Ce qu’on respire sur Tatouine
27 octobre 2021
Critique par Julien Renaud
Il y a longtemps que je souhaitais lire ce roman, que j’ai finalement écouté sur l’application OHdio d’ICI Radio-Canada.
Parlons d’abord de la forme. Il s’agissait de ma première écoute de longue durée – plus de cinq heures – d’un livre audio, n’ayant opté pour ce format que pour de la poésie ou des albums jeunesse. Il m’a été difficile de maintenir une pleine attention et de résister à la tentation de faire mille et une autres choses en même temps. Mais le fait qu’il y ait plus d’un comédien pour donner vie au texte, le jeu des effets sonores et les trames musicales nous donnent un coup de main en ce sens. Marc-André Grondin, qui prête sa voix au personnage principal, livre d’ailleurs une performance impeccable. Les sept épisodes sont introduits par un narrateur qui copie le style de Star Wars pour situer l’action… et ajouter une gravité absurde à l’intrigue.
Le fond, maintenant. Le roman s’articule autour d’un protagoniste atteint de la fibrose kystique qui rêve d’échapper à sa vie misérable de sous-sol de Repentigny pour une planète qu’il créerait sur mesure, Tatouine, un des nombreux clins d’oeil à Star Wars. Bien que je n’aie pas pu saisir l’ensemble des références à la série de films préférée de plusieurs, j’ai aimé ce monde parallèle où s’évadait notre narrateur. Construire un tel imaginaire demande une certaine intelligence, tout comme l’humour et l’autodérision dont il fait preuve.
« I love Repentigny. I love fibrose kystique. I love Super C. I love Normand déguisé en père Noël. »
J’ai donc cru que le personnage principal, aussi poète à ses heures, allait finir par s’accrocher à la lumière de sa curiosité pour se sortir de son trou, mais non, il s’enfonce, s’enfonce et s’enfonce. Chaque fois qu’il me devenait sympathique, il me dégoûtait d’une nouvelle façon – en crachant dans une boîte de souliers, par exemple. Pourquoi un être à la fois drôle et intelligent ne cesse-t-il de se saboter?
«Je respire pas comme une paille. Je suis une paille.»

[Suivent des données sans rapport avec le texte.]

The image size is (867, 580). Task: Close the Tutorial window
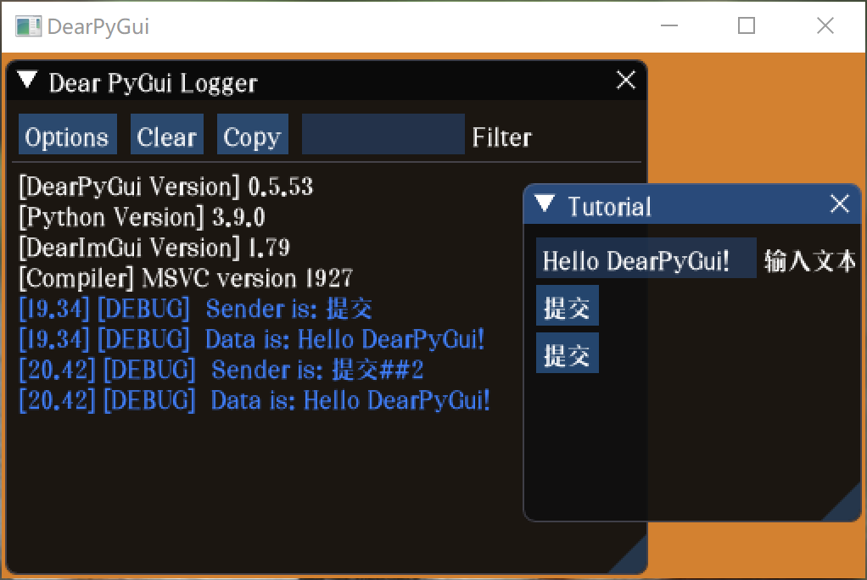tap(840, 204)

Certes, il fait pitié, mais il finit par mériter toute cette pitié. Et là, je ne fais pas référence à sa maladie. Non, c’est son attitude, le problème, sa lâcheté. Pour moi, la maladie est une épreuve qui fait grandir; pas une excuse pour justifier une paresse sans fin. Et c’est pourtant ce que nous offre le personnage – et l’auteur, lui-même atteint de cette maladie, ce qui m’a surpris au plus haut point. Je peine à comprendre le propos de l’oeuvre de Réhel quant à la maladie, car je n’y ai perçu que du négatif. La maladie est un frein, certes, mais le malade doit retirer son pied de la pédale et avancer autrement. Là, il l’enfonce, la pédale; il s’enfonce, lui.
Alors que le héros affirme chercher à ramener l’équilibre dans la force, à travers une quête du bonheur, il n’en est rien. Non, il ne se nourrit pas d’espoir, même lorsque de belles rencontres surviennent dans sa vie, une collègue de travail avec qui tout est si simple et un propriétaire hyper attachant. Même lorsque sa soeur cherche à lui donner un nouvel élan. Non, c’est un bon à rien, un minable et un misérable, bien qu’on refuse trop longtemps de se l’avouer, comme lecteur. Parce que tant de potentiel dort en lui.
Néanmoins, la plume exceptionnelle de l’auteur m’a charmé, me faisant presque oublier mes doléances sur le récit. Jean-Christophe Réhel joue avec les mots avec une aisance déconcertante, et il m’est impossible de compter le nombre de fois où j’ai ri et souri devant des petits bijoux de style et un sens de l’humour à faire rougir. J’ai donc éprouvé un malin plaisir à écouter le roman, et ce n’est qu’après coup que j’ai réalisé que je n’avais apprécié son essence.